REQUIRED ACTION →
Exactly as they stand, copy the lines from the one containing "Given: Expand the PDF menu arrow" to the final line of the data; leave out the pictures.

GIVEN RECORDS →
-------
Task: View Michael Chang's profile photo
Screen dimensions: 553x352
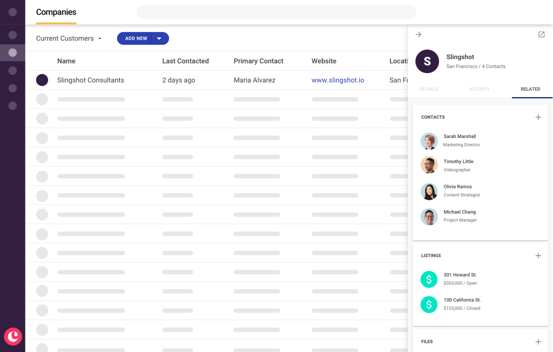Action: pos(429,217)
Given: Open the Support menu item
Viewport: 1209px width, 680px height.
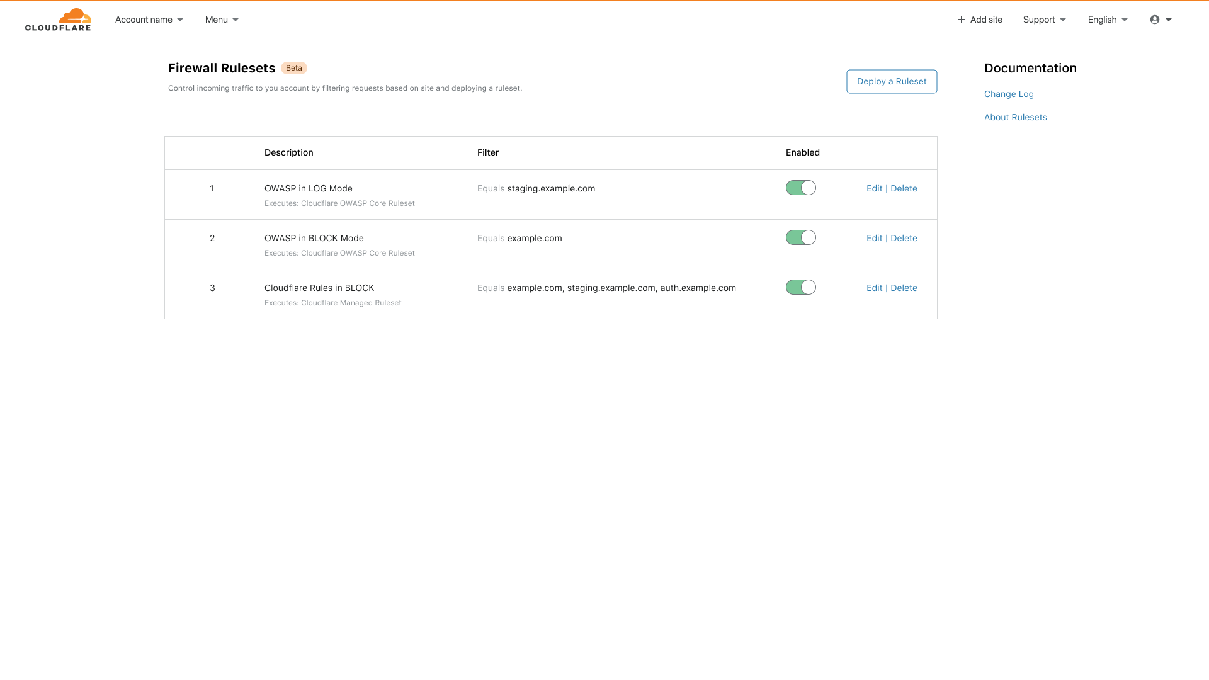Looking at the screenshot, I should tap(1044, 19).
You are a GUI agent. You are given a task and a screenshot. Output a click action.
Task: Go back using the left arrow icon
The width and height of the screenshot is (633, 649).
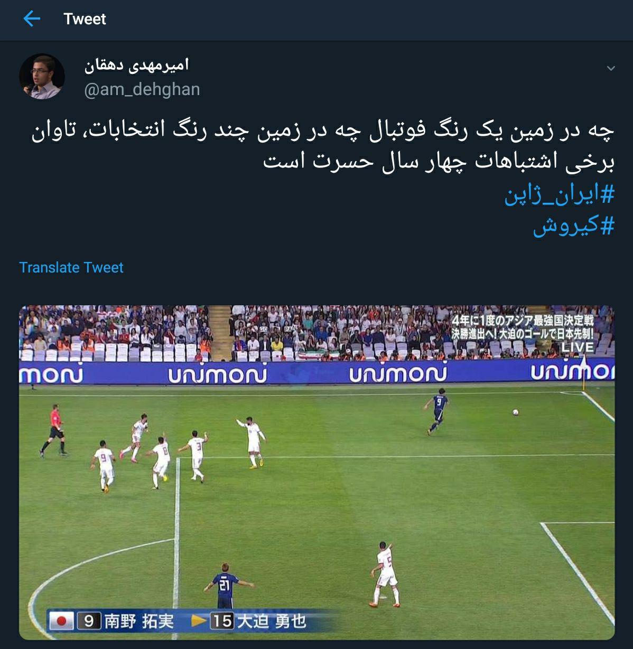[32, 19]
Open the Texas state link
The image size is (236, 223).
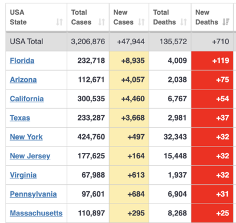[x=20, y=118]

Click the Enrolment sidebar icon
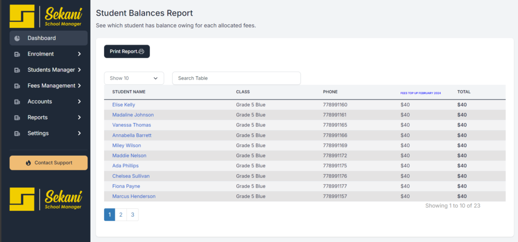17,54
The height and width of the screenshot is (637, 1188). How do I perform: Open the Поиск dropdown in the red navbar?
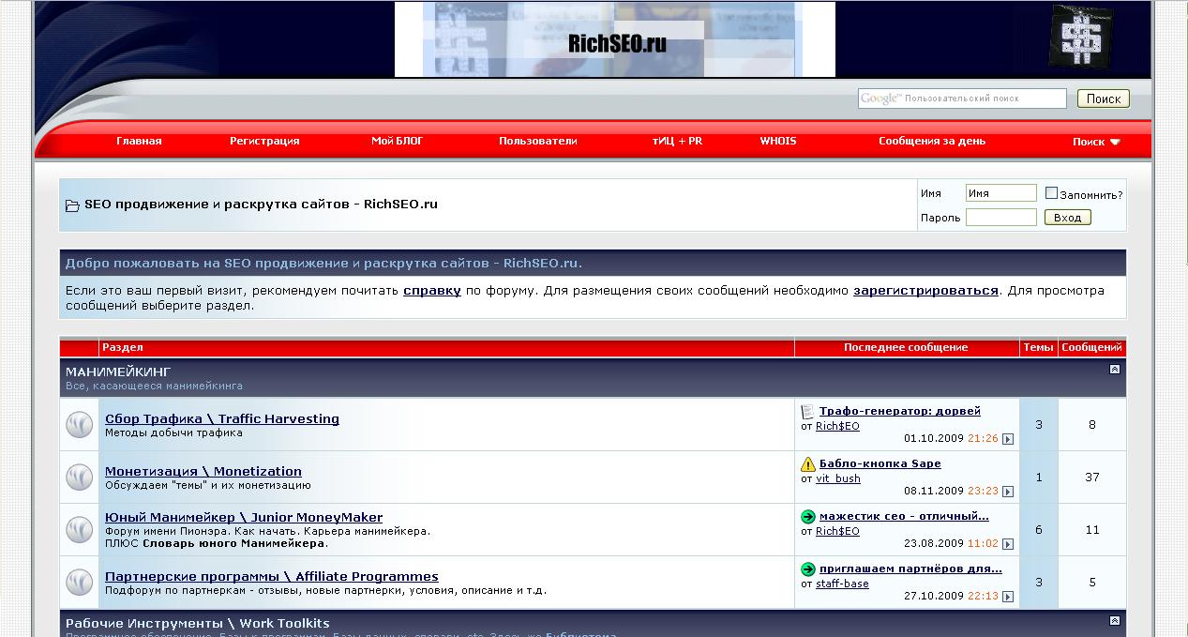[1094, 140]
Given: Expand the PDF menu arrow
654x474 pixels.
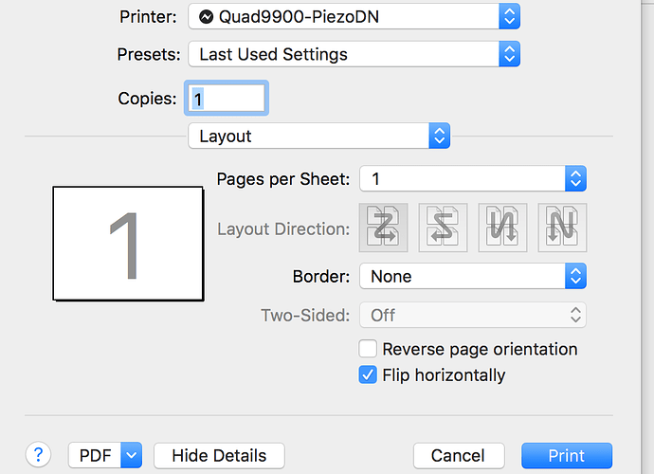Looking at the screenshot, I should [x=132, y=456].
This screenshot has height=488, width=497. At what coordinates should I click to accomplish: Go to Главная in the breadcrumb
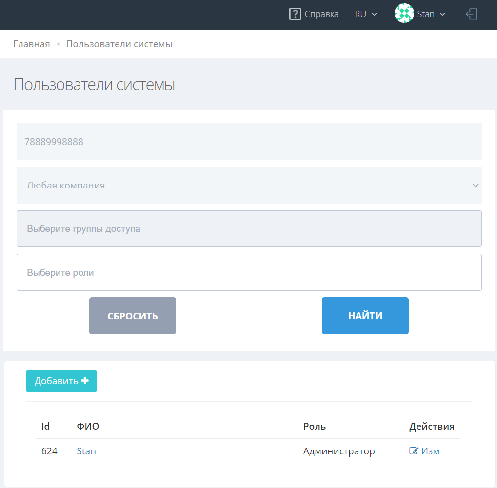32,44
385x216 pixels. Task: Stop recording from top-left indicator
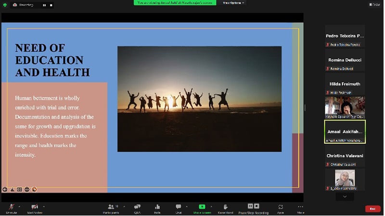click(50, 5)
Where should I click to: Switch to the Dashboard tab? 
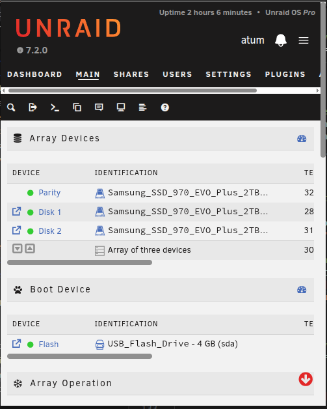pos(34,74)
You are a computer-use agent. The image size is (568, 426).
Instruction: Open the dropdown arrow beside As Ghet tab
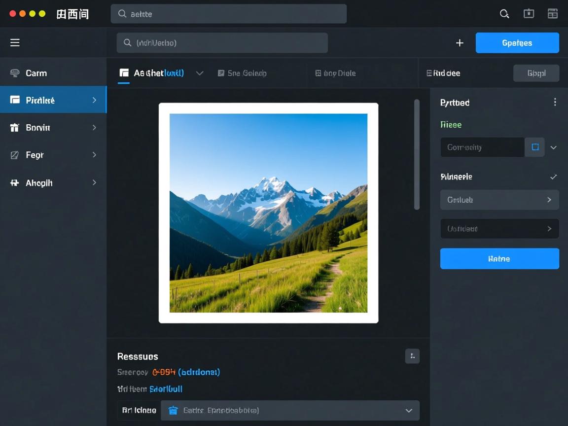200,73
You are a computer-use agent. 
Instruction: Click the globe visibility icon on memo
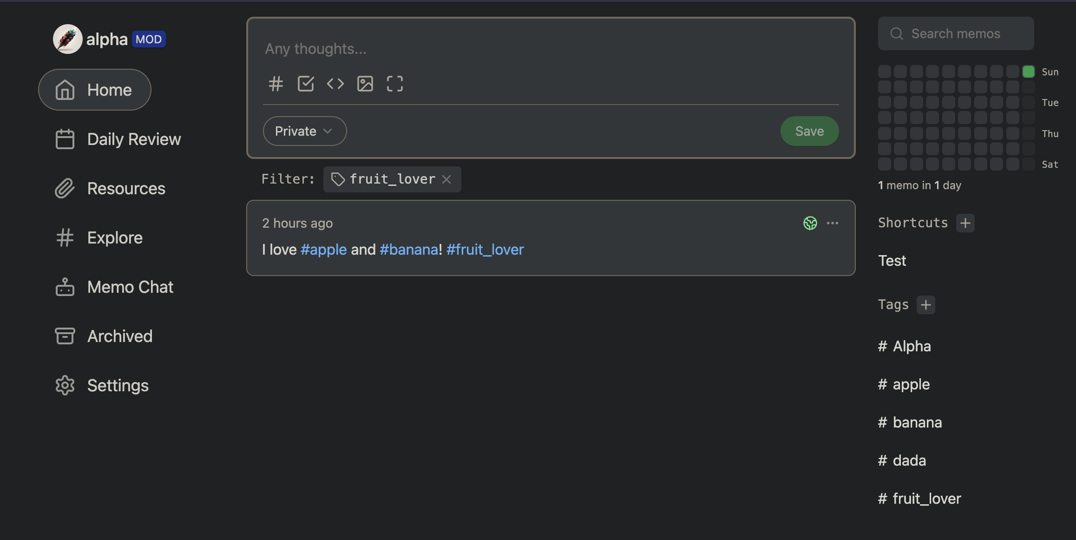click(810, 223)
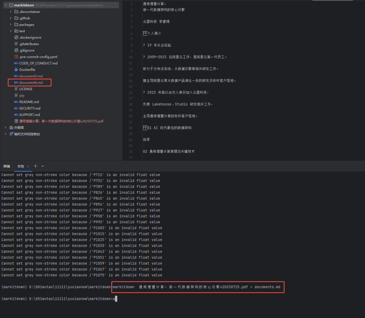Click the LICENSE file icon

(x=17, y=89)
-------
ANSWER TO THIS EXERCISE →
Given: Expand the PDF menu arrow
654x474 pixels.
Looking at the screenshot, I should [x=132, y=456].
This screenshot has height=488, width=497. At what coordinates should I click to accomplish: Go to Главная in the breadcrumb
32,44
385x216 pixels. Task: Stop recording from top-left indicator
click(50, 5)
Where should I click to: Switch to the Dashboard tab? 
pos(34,74)
You are a computer-use agent. The image size is (568, 426).
Instruction: Open the dropdown arrow beside As Ghet tab
200,73
You are a computer-use agent. 
Instruction: Click the globe visibility icon on memo
click(810, 223)
Click the LICENSE file icon

(x=17, y=89)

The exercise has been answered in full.